Even as the president sows doubt about mail balloting, federal law enforcement officials as well as election administrators have underscored the security of the process, which has been routine in some states for years. They also have warned about possible disinformation designed to create the appearance of fraud or to stoke fears of voter intimidation - which itself threatens to keep voters away from the polls.

Tarrio, determined to beat back the perception of involvement by the Proud Boys, said he had spoken to an FBI agent about the episode. Amanda Videll, a spokeswoman for the bureau in Jacksonville, Fla., declined to comment.

Bennett Ragan, campaign manager for a Democratic State House candidate in Gainesville, Fla., said he received two of the threatening messages on his Gmail account and knows of at least 10 other similar emails that had reached friends or associates. He said the home address cited in the emails he received could have come only from a Florida voters' roll from 2018 because he has moved several times in recent years.

Ragan said he believed the purpose was to intimidate Democratic voters in a swing state with hotly contested races up and down the ballot on Nov. 3.

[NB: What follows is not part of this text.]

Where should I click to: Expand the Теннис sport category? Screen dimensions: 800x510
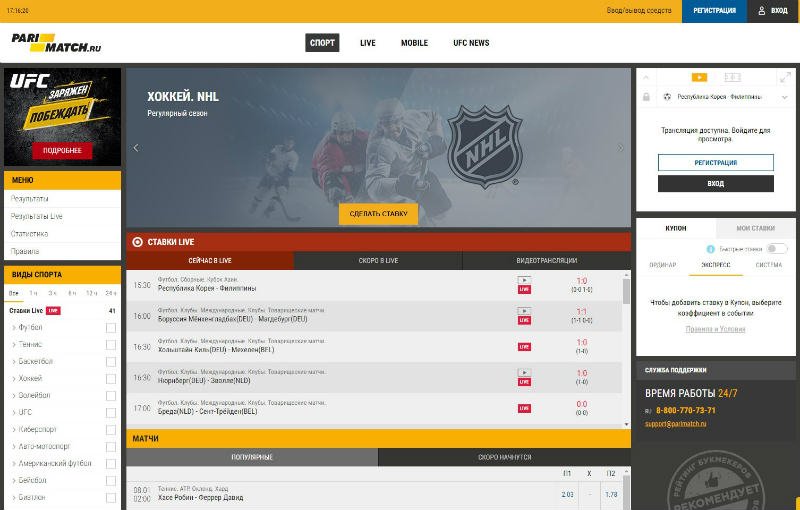pyautogui.click(x=30, y=344)
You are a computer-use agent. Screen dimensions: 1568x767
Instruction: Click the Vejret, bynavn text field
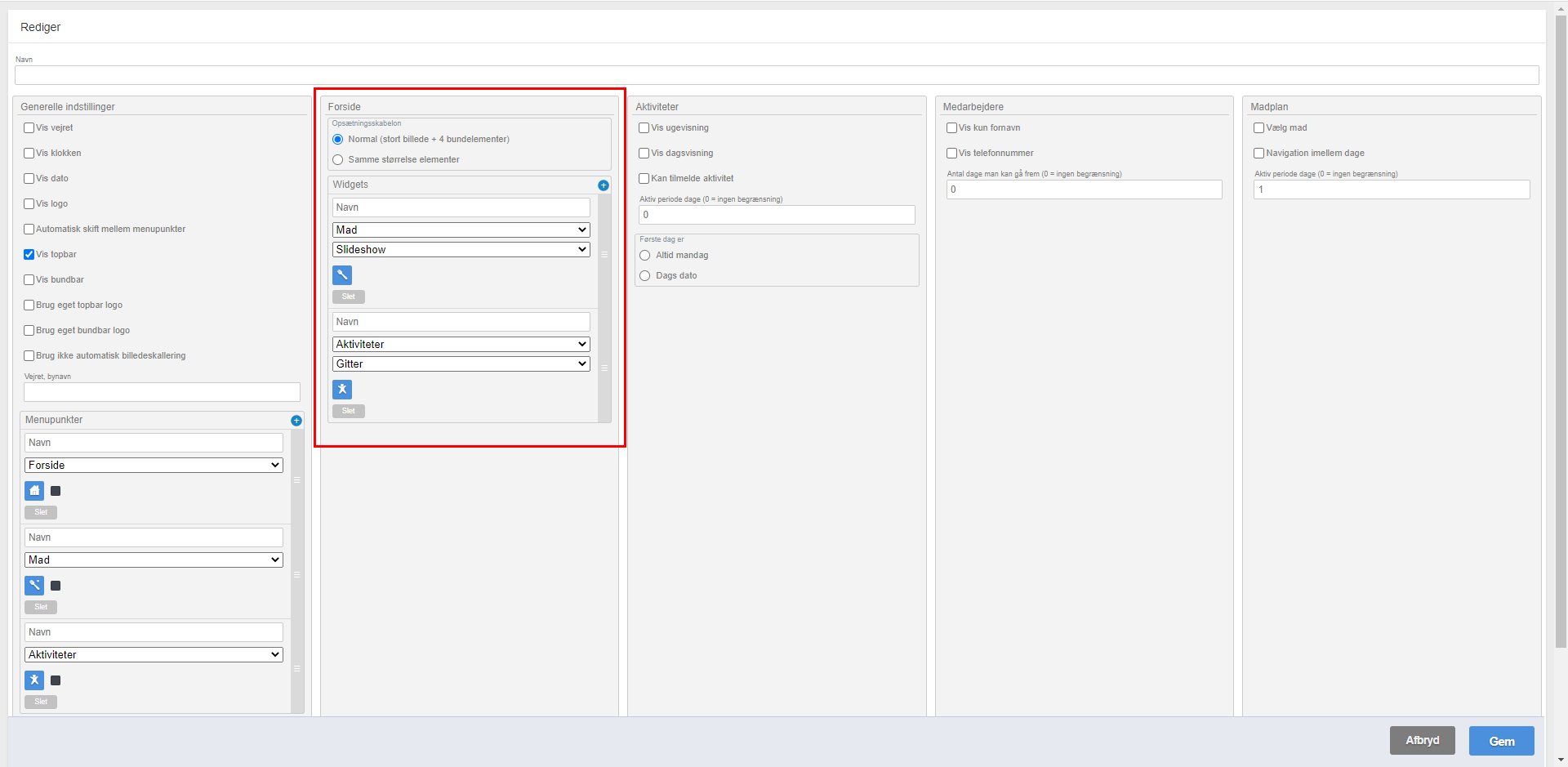coord(162,392)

“When you have people who have a voter roll and then send off emails, they will make a big splash. They will scare people. That is without a doubt the intent,” he said.

The hosting service that previously carried the Proud Boys domain canceled the registration after Google Cloud notified the customer that a nonprofit group had raised concerns about the controversial organization, said Ladd, the Google Cloud spokesman.

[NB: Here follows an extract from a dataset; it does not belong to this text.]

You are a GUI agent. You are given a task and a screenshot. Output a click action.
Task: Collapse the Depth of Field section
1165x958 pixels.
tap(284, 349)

Following the action from the hosting service, the domain appears to have been left unsecured, allowing anyone on the Internet to take control of it and use it to send out the menacing messages, said Trevor Davis, CEO of CounterAction, a Washington-based digital intelligence firm.

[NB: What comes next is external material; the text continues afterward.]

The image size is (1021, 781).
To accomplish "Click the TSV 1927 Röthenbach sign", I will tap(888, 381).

The lapse, which began on Oct. 8, “likely made them vulnerable to this kind of hijacking,” Davis said. “Bad actors are constantly scanning the Internet for opportunities. Given the public profile of the Proud Boys and the likelihood that whoever’s sending these emails has access to a voter file, this appears to be opportunism.”

An Internet Protocol (IP) address associated with metadata in at least one email had previously been reported, pointing to its likely use in scam or phishing operations, said Cindy Otis, a former CIA analyst and vice president of analysis for Alethea Group, an organization combating online threats and misinformation.

The Proud Boys rose to national prominence last month during the first presidential debate between Trump and his Democratic rival, Joe Biden, when the president passed up an invitation by moderator Chris Wallace, of Fox News, to denounce White supremacists. When Biden suggested that Trump denounce the Proud Boys, he said they should “stand back and stand by” - a comment that was widely celebrated on social media by the group as a call to action.

Memes circulated online with the words integrated into the Proud Boys logo. One doctored image showed Trump wearing one of the Proud Boys' signature polo shirts. Another online poster used the moment to advertise T-shirts and hoodies bearing the group’s logo and the words “PROUD BOYS STANDING BY.”

The group’s leaders say they do not support White supremacy, but they had a contingent at 2017′s notorious Unite the Right rally in Charlottesville. The Proud Boys also have been frequent participants in the protests demonstrating against coronavirus shutdowns and, more recently, the protests in Portland, Ore. Facebook has banned the group as a hate group, and the Southern Poverty Law Center classifies it as a hate group and says its leaders “regularly spout white nationalist memes and maintain affiliations with known extremists.”